*What is being asked*
Can you give the entries below again with every "At what coordinates should I click to accomplish" renamed to "Where should I click to accomplish", leaving everything else unchanged?

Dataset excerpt

** begin **

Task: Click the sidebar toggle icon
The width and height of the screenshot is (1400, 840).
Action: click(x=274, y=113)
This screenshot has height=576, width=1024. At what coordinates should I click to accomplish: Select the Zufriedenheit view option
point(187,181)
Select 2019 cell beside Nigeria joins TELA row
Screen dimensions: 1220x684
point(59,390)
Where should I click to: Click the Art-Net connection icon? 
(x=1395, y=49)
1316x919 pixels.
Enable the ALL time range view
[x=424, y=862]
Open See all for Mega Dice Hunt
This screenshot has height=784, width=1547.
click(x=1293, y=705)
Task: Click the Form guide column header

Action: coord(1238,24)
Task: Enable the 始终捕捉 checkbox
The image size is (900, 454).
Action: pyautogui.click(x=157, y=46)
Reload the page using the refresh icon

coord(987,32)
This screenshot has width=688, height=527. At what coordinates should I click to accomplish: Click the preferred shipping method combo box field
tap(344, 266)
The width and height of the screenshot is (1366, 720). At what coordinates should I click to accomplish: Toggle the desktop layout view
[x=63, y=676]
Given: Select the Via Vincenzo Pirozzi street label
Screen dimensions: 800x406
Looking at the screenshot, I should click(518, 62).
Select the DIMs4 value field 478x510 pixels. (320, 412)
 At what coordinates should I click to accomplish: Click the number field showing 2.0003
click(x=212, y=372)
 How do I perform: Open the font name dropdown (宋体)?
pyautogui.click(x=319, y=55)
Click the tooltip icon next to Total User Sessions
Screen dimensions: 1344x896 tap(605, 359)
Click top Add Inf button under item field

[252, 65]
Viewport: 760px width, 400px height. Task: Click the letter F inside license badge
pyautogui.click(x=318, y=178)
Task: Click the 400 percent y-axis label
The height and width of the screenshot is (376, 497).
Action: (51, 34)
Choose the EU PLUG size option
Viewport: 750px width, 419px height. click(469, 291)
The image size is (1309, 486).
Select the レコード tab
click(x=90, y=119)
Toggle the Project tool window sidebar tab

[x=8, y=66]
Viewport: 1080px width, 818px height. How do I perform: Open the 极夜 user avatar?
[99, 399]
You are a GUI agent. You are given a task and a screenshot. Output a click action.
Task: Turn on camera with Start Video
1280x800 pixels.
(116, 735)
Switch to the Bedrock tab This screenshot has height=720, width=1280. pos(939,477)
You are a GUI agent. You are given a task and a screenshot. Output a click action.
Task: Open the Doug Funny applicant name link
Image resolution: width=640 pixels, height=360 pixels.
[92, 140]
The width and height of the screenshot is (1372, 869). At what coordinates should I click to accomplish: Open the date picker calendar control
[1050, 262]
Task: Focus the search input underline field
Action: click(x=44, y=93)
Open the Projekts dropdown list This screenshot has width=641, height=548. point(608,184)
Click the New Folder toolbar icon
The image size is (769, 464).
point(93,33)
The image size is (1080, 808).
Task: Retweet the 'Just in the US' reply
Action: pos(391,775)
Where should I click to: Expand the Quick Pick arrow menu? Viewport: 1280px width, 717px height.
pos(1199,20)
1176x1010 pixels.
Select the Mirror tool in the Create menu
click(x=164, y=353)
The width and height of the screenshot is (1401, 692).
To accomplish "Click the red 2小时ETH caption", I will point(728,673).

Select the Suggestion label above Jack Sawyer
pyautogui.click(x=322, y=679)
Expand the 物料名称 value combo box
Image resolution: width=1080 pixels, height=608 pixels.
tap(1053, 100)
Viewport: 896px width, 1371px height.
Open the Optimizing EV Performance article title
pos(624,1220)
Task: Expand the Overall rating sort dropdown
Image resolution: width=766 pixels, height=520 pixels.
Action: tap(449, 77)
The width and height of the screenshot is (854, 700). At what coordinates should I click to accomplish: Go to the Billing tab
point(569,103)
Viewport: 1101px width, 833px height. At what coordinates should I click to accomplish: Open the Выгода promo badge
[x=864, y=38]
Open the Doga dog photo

** end **

*Exercise solution*
Task: Click the sidebar toggle icon
The width and height of the screenshot is (1400, 840).
Action: click(x=274, y=113)
This screenshot has height=576, width=1024. Where should I click to accomplish: Select the Zufriedenheit view option
point(187,181)
Select 2019 cell beside Nigeria joins TELA row
Screen dimensions: 1220x684
point(59,390)
Where should I click to: Click the Art-Net connection icon? 
(x=1395, y=49)
1316x919 pixels.
Enable the ALL time range view
[x=424, y=862]
Open See all for Mega Dice Hunt
This screenshot has height=784, width=1547.
click(x=1293, y=705)
Task: Click the Form guide column header

Action: coord(1238,24)
Task: Enable the 始终捕捉 checkbox
The image size is (900, 454).
Action: pyautogui.click(x=157, y=46)
Reload the page using the refresh icon

coord(987,32)
This screenshot has width=688, height=527. Where should I click to accomplish: Click the preferred shipping method combo box field
tap(344, 266)
The width and height of the screenshot is (1366, 720). Where should I click to accomplish: Toggle the desktop layout view
[x=63, y=676]
Given: Select the Via Vincenzo Pirozzi street label
Screen dimensions: 800x406
Looking at the screenshot, I should click(518, 62).
Select the DIMs4 value field 478x510 pixels. (320, 412)
 Where should I click to accomplish: Click the number field showing 2.0003
click(x=212, y=372)
 How do I perform: Open the font name dropdown (宋体)?
pyautogui.click(x=319, y=55)
Click the tooltip icon next to Total User Sessions
Screen dimensions: 1344x896 tap(605, 359)
Click top Add Inf button under item field

[252, 65]
Viewport: 760px width, 400px height. Task: Click the letter F inside license badge
pyautogui.click(x=318, y=178)
Task: Click the 400 percent y-axis label
The height and width of the screenshot is (376, 497).
Action: (51, 34)
Choose the EU PLUG size option
Viewport: 750px width, 419px height. click(469, 291)
The image size is (1309, 486).
Select the レコード tab
click(x=90, y=119)
Toggle the Project tool window sidebar tab

[x=8, y=66]
Viewport: 1080px width, 818px height. How do I perform: Open the 极夜 user avatar?
[99, 399]
You are a GUI agent. You are given a task and a screenshot. Output a click action.
Task: Turn on camera with Start Video
1280x800 pixels.
(116, 735)
Switch to the Bedrock tab This screenshot has height=720, width=1280. pos(939,477)
You are a GUI agent. You are given a task and a screenshot. Output a click action.
Task: Open the Doug Funny applicant name link
Image resolution: width=640 pixels, height=360 pixels.
[92, 140]
The width and height of the screenshot is (1372, 869). Where should I click to accomplish: Open the date picker calendar control
[1050, 262]
Task: Focus the search input underline field
Action: click(x=44, y=93)
Open the Projekts dropdown list This screenshot has width=641, height=548. point(608,184)
Click the New Folder toolbar icon
The image size is (769, 464).
point(93,33)
The image size is (1080, 808).
Task: Retweet the 'Just in the US' reply
Action: pos(391,775)
Where should I click to: Expand the Quick Pick arrow menu? Viewport: 1280px width, 717px height.
pos(1199,20)
1176x1010 pixels.
Select the Mirror tool in the Create menu
click(x=164, y=353)
The width and height of the screenshot is (1401, 692).
To accomplish "Click the red 2小时ETH caption", I will point(728,673).

Select the Suggestion label above Jack Sawyer
pyautogui.click(x=322, y=679)
Expand the 物料名称 value combo box
Image resolution: width=1080 pixels, height=608 pixels.
tap(1053, 100)
Viewport: 896px width, 1371px height.
Open the Optimizing EV Performance article title
pos(624,1220)
Task: Expand the Overall rating sort dropdown
Image resolution: width=766 pixels, height=520 pixels.
Action: tap(449, 77)
The width and height of the screenshot is (854, 700). Where should I click to accomplish: Go to the Billing tab
point(569,103)
Viewport: 1101px width, 833px height. Where should I click to accomplish: Open the Выгода promo badge
[x=864, y=38]
Open the Doga dog photo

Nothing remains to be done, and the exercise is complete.